> The setjmp(3) in main.c which is used when ctrl-c is catched (SIGINT)
> is kept which is legitim IMO for that use and done this way by a lot
> of command line programs (ftp, ed, restore etc.) to return to the
> command prompt no matter which routine was active (e.g. blocking
> fgets(3)).

Well, just because lots of programs use that method does not make it
legitimate, because in the end I must say this: IT IS STILL NOT SAFE.

Think about it.

When that ^C comes in, is it not possible that our code is currently running
inside malloc()? Just picking an example here, but what about stdio? Or
who knows what else?

So then the signal comes in, and we longjmp back into main, and now what?

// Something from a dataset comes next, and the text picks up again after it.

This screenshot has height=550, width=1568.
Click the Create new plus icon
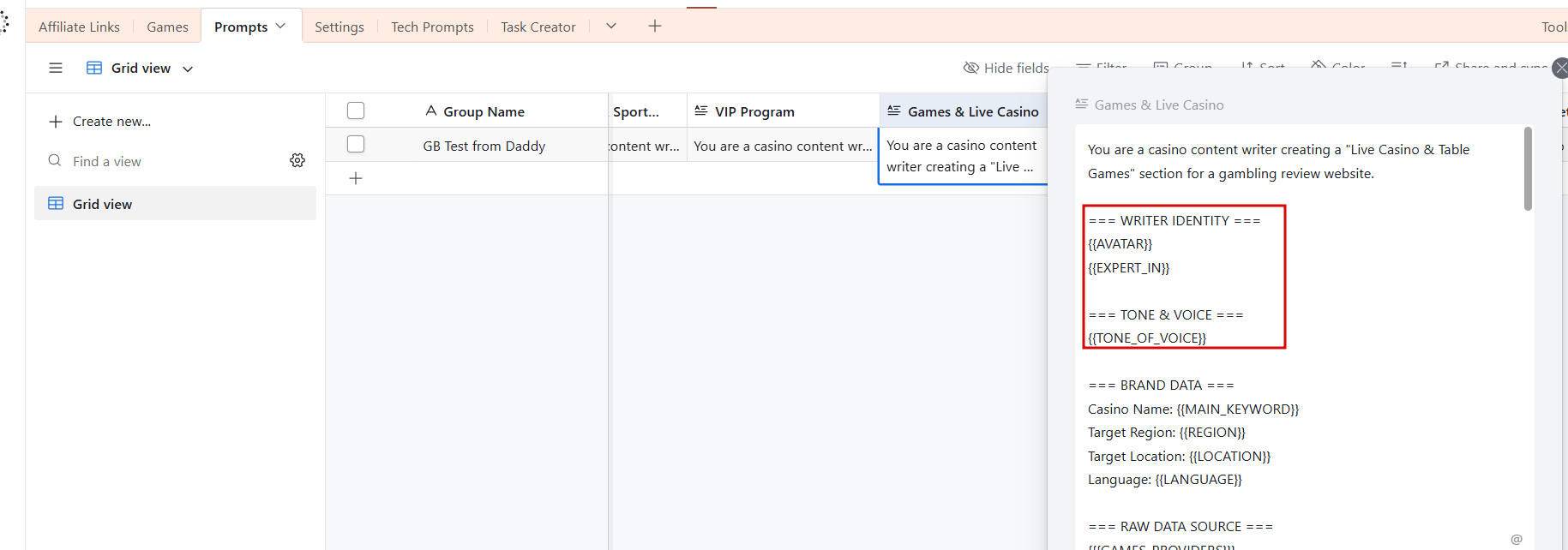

Now your malloc heap is unsafe. Or stdio is in an inconsistant state.
Or who knows what else.

And now the code WILL crash later on. And there is no solution to
this besides adding signal blocking stubs all through the code, for
everytime you wish to do something which might conceiveably not be
re-entrant.

So while it might be what a lot of programs do, my point is that it
is 100% unsafe -- in all cases -- to ever use setjmp. Well, I have
actually used it safely in one program before, but the costs are very
high because you really must do signal blocks around just about any
sequence of code which calls a function which is NOT LISTED in signal.h

This is what I call a reverse signal race.